## BEGIN Document text
These dark rays are not recognisable by the eye, because the retina is no more sensible to them than the ordinary cutaneous surface is to luminous impressions; but their heating power can be measured by a thermometer or a thermopile, and their chemical power by the action they excite on a photographically prepared surface. The Heating power is thus found to attain its maximum a little outside the red end of the colour-spectrum; and from that point it progressively diminishes towards the violet end of the luminous spectrum, beyond which it is scarcely traceable; whilst it diminishes in the contrary direction also, until it dies out at about the same distance from the maximum on one side, as that at which the violet lies on the other. The Illuminating power has its maximum in the yellow band of the spectrum, and shows a gradual reduction towards the violet end, a more rapid towards the red. The Chemical power, on the other hand, has its maximum in the violet band; and whilst it gradually diminishes towards the red end of the luminous spectrum, beyond which it is scarcely traceable, it diminishes at about the same rate in the opposite direction; dying out at nearly the same distance from the maximum on one side, as that at which the red lies on the other. Thus, while the rays of low refrangibility, whose wave-length exceeds 812 millionths of a millimetre, are characterised almost exclusively by their heating power, and those of high refrangibility, whose wave-length is less than

400 millionths of a millimetre, are characterised almost exclusively by their chemical power, the rays of medium refrangibility, whose wave-lengths are between 400 and 800 millionths of a millimetre, combine these with illuminating power, in proportions varying with their respective wave-lengths. But there is no more reason, as Mr. Crookes has justly remarked, for attributing these several effects to different rays, than there is for hypothetically splitting up the element iron (for example) into a number of components, of which one gives its specific gravity, a second its chemical reactions, a third its magnetic properties, and so on.
## END Document text
● **Tasks to perform**:
- a) Answer these from the passage on the spectrum above:
(i) In which band of the spectrum does the illuminating power reach its maximum?
(ii) In which band does the chemical power reach its maximum?
(iii) Which element does the passage use as an example of something not to be split hypothetically into components?
- b) From the passage on the spectrum above, set down word for word the stretch from "400 millionths of" through "properties, and so on.".
## BEGIN Data excerpts
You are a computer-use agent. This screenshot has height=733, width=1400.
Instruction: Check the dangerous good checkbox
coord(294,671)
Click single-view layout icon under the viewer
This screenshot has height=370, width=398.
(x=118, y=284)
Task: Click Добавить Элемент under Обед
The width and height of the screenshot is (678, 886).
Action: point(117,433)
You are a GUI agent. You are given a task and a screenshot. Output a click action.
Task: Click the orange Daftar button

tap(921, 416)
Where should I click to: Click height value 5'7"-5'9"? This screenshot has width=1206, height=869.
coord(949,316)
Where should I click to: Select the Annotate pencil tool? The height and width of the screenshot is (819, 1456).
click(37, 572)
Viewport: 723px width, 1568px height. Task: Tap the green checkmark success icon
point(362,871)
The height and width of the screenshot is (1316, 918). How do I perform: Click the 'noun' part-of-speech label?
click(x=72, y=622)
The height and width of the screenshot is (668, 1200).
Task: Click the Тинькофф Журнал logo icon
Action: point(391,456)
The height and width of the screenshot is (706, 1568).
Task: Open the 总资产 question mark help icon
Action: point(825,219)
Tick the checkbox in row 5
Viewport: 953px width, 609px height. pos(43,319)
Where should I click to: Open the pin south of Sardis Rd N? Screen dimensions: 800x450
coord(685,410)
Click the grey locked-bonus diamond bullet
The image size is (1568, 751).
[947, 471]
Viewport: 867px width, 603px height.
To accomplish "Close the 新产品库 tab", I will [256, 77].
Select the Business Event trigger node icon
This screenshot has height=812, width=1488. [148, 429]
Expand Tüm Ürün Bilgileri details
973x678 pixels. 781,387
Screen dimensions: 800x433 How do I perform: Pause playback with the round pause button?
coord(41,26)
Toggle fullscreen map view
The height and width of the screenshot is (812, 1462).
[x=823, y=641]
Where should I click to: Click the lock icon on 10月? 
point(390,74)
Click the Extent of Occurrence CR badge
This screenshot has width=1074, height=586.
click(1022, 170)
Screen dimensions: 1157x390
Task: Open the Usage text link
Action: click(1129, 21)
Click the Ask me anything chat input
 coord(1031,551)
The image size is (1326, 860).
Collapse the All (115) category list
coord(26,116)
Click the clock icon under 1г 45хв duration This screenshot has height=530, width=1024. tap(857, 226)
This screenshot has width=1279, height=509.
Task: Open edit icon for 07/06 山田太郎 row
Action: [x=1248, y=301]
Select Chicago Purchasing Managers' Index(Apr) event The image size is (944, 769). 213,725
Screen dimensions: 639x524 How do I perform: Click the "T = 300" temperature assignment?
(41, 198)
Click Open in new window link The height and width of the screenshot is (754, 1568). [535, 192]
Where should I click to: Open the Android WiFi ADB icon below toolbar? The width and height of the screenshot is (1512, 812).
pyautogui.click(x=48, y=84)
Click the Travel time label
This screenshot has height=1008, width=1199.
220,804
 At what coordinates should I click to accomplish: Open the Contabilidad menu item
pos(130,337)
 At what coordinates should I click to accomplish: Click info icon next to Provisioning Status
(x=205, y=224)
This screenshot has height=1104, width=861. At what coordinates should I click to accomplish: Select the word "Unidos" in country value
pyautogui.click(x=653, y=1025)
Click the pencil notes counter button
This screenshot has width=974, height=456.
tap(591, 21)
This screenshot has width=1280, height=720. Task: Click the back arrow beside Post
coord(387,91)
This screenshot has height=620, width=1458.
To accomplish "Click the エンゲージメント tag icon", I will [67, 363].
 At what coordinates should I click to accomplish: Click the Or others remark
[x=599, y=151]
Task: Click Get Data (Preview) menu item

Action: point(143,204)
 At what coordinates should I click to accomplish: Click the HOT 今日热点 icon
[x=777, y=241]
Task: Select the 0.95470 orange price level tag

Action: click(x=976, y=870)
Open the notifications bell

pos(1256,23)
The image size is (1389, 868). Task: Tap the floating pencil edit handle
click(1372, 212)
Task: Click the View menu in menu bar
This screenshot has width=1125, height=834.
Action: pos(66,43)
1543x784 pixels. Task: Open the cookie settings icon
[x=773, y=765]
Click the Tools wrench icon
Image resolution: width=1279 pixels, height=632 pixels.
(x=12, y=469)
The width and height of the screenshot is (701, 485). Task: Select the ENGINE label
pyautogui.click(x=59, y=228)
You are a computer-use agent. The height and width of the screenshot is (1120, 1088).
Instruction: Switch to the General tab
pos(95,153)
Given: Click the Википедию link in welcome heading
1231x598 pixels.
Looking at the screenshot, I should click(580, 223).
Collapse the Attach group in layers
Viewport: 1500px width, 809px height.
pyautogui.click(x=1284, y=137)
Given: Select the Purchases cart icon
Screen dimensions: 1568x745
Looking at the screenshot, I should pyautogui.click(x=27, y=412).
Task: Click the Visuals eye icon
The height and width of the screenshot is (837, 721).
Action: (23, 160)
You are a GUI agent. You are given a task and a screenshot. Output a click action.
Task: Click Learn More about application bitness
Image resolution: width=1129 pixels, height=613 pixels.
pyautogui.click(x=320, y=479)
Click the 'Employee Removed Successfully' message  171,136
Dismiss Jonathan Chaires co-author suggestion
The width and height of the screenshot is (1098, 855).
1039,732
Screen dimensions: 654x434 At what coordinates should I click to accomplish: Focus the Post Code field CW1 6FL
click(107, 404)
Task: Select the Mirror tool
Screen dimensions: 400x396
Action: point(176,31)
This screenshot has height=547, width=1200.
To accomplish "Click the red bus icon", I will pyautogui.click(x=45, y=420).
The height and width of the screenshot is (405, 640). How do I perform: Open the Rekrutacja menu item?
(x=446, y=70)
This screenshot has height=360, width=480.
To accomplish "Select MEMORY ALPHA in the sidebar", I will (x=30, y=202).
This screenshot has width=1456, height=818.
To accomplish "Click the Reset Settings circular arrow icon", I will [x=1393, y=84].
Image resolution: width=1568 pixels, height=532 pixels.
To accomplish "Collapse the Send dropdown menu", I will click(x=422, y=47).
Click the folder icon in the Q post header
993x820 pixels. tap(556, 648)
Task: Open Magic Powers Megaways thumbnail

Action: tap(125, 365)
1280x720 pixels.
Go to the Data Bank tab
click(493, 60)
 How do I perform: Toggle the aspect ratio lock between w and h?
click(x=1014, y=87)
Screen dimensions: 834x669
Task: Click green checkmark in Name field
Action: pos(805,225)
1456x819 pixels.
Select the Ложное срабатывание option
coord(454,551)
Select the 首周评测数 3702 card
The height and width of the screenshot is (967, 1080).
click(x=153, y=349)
## END Data excerpts
● **Results**:
- a)
(i) The yellow band
(ii) The violet band
(iii) Iron

- b)
400 millionths of a millimetre, are characterised almost exclusively by their chemical power, the rays of medium refrangibility, whose wave-lengths are between 400 and 800 millionths of a millimetre, combine these with illuminating power, in proportions varying with their respective wave-lengths. But there is no more reason, as Mr. Crookes has justly remarked, for attributing these several effects to different rays, than there is for hypothetically splitting up the element iron (for example) into a number of components, of which one gives its specific gravity, a second its chemical reactions, a third its magnetic properties, and so on.